Pull out every line in the rows that contains the string "field", and copy each of those lines unchanged.

### Input rows
········

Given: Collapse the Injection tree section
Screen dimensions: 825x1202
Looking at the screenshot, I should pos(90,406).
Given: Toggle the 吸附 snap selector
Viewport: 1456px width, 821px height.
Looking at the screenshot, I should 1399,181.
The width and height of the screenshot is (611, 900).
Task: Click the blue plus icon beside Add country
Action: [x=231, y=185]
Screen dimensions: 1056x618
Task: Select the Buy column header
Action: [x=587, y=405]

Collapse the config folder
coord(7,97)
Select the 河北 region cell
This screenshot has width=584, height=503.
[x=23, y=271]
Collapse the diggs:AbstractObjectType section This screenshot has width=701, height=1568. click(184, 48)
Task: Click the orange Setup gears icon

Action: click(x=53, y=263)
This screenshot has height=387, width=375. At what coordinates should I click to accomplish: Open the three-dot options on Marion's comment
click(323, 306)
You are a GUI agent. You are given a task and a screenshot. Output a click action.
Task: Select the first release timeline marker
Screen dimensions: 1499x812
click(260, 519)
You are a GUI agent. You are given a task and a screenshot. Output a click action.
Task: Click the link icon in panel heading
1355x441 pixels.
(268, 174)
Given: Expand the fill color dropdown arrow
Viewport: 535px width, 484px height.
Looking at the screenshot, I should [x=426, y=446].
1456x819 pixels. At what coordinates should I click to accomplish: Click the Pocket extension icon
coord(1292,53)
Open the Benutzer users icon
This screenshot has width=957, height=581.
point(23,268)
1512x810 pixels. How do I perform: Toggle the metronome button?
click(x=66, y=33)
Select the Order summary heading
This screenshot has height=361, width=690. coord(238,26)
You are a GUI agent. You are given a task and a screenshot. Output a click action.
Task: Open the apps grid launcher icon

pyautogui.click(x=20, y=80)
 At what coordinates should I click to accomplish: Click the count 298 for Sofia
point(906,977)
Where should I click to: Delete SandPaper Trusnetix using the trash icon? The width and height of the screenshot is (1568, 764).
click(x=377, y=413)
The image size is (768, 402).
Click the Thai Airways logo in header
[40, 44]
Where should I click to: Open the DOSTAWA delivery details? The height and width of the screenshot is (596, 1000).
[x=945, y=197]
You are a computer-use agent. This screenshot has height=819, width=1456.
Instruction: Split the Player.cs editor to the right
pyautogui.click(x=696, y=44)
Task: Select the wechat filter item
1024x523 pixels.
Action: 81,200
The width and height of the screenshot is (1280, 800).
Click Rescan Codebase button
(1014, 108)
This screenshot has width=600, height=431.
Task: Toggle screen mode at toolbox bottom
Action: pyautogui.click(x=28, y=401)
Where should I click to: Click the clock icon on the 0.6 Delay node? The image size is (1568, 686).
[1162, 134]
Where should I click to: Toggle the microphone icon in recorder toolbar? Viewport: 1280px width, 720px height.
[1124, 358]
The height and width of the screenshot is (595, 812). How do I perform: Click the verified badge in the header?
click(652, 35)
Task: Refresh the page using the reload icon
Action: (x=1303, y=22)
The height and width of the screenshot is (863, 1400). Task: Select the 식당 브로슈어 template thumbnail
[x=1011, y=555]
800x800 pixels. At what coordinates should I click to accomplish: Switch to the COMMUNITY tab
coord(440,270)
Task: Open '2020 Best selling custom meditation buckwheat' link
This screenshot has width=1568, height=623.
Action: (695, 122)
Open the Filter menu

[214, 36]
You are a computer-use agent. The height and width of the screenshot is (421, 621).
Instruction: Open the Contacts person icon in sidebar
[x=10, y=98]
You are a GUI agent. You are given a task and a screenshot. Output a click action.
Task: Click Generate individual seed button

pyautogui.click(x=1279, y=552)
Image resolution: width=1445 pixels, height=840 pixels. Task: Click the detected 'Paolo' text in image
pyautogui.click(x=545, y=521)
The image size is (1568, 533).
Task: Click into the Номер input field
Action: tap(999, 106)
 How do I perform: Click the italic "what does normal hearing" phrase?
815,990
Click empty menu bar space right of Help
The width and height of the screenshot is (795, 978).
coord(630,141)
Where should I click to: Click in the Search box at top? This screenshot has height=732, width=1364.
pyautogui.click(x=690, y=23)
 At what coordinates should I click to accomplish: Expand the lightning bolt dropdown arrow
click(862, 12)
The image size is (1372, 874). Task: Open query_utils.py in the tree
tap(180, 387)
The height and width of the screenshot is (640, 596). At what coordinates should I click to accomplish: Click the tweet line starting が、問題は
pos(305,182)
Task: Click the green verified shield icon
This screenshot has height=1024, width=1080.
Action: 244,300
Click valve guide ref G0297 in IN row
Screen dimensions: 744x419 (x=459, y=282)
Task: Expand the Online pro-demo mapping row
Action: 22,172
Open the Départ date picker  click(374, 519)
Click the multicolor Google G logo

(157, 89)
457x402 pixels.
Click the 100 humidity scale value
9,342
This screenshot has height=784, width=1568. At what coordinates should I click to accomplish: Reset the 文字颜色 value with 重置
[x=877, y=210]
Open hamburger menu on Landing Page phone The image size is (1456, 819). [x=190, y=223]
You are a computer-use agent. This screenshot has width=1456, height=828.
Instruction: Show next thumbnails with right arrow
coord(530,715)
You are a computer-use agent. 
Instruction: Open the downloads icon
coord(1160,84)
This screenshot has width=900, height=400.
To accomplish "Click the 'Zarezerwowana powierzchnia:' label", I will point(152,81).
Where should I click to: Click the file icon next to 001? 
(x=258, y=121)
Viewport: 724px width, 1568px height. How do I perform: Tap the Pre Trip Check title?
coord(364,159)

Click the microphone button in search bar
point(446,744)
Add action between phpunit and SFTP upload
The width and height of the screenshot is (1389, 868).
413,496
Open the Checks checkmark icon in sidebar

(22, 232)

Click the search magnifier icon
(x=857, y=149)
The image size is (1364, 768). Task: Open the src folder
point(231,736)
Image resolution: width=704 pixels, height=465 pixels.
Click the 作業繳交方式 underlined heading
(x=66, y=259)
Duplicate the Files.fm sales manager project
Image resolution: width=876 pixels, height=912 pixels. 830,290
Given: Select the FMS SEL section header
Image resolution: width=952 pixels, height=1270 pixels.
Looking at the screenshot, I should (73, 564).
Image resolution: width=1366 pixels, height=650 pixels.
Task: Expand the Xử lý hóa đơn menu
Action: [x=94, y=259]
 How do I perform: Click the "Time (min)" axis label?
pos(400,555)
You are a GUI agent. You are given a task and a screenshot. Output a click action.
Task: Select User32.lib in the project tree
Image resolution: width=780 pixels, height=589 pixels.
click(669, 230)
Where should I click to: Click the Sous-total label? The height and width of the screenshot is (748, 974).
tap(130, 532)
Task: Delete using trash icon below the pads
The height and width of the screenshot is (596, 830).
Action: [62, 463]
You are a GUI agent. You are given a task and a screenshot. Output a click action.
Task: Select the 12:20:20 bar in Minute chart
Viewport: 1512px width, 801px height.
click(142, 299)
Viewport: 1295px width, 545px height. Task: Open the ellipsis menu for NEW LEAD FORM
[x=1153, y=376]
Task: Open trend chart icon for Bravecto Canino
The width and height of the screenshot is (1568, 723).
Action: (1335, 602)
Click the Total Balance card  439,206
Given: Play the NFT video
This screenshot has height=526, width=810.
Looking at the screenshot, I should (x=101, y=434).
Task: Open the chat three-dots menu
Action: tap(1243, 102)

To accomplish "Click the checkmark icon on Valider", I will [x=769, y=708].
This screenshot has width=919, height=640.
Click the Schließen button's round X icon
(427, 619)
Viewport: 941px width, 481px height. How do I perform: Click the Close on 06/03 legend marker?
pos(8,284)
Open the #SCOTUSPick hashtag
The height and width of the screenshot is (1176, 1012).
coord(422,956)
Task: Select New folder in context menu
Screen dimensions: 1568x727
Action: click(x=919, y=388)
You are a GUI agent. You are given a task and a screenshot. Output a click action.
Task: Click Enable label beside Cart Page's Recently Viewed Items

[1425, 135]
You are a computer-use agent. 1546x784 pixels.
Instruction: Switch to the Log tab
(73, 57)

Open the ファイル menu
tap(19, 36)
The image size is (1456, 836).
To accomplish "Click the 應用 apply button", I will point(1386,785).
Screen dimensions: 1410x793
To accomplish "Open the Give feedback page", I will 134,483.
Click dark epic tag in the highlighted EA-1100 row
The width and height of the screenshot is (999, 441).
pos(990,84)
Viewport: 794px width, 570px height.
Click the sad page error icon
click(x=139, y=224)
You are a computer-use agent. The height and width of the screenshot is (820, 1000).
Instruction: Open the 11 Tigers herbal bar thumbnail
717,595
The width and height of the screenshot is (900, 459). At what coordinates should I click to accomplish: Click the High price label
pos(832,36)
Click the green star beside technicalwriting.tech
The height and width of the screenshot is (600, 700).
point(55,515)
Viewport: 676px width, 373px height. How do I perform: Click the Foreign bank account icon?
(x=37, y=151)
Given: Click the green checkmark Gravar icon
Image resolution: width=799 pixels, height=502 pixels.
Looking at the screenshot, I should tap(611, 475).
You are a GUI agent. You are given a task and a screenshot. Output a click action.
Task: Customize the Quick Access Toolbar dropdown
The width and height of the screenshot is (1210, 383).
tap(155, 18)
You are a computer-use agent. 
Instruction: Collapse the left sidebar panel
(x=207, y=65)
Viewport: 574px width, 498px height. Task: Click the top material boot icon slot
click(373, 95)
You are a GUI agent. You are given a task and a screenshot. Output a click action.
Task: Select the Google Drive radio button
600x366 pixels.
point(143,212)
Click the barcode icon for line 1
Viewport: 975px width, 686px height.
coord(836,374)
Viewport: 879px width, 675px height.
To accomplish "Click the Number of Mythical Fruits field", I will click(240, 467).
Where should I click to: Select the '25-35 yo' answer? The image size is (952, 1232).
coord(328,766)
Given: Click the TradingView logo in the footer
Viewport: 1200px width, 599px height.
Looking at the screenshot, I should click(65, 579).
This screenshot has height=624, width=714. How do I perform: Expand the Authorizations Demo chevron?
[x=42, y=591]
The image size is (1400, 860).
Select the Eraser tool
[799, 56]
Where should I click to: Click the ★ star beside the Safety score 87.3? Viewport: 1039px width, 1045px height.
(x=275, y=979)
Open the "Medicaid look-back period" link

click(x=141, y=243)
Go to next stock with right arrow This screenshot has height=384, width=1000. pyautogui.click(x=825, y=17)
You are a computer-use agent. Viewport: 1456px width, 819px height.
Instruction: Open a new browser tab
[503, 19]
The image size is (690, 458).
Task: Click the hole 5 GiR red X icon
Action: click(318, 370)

········

### Full response
Task: Click into the Номер input field
To accomplish "Click the Number of Mythical Fruits field", I will click(240, 467).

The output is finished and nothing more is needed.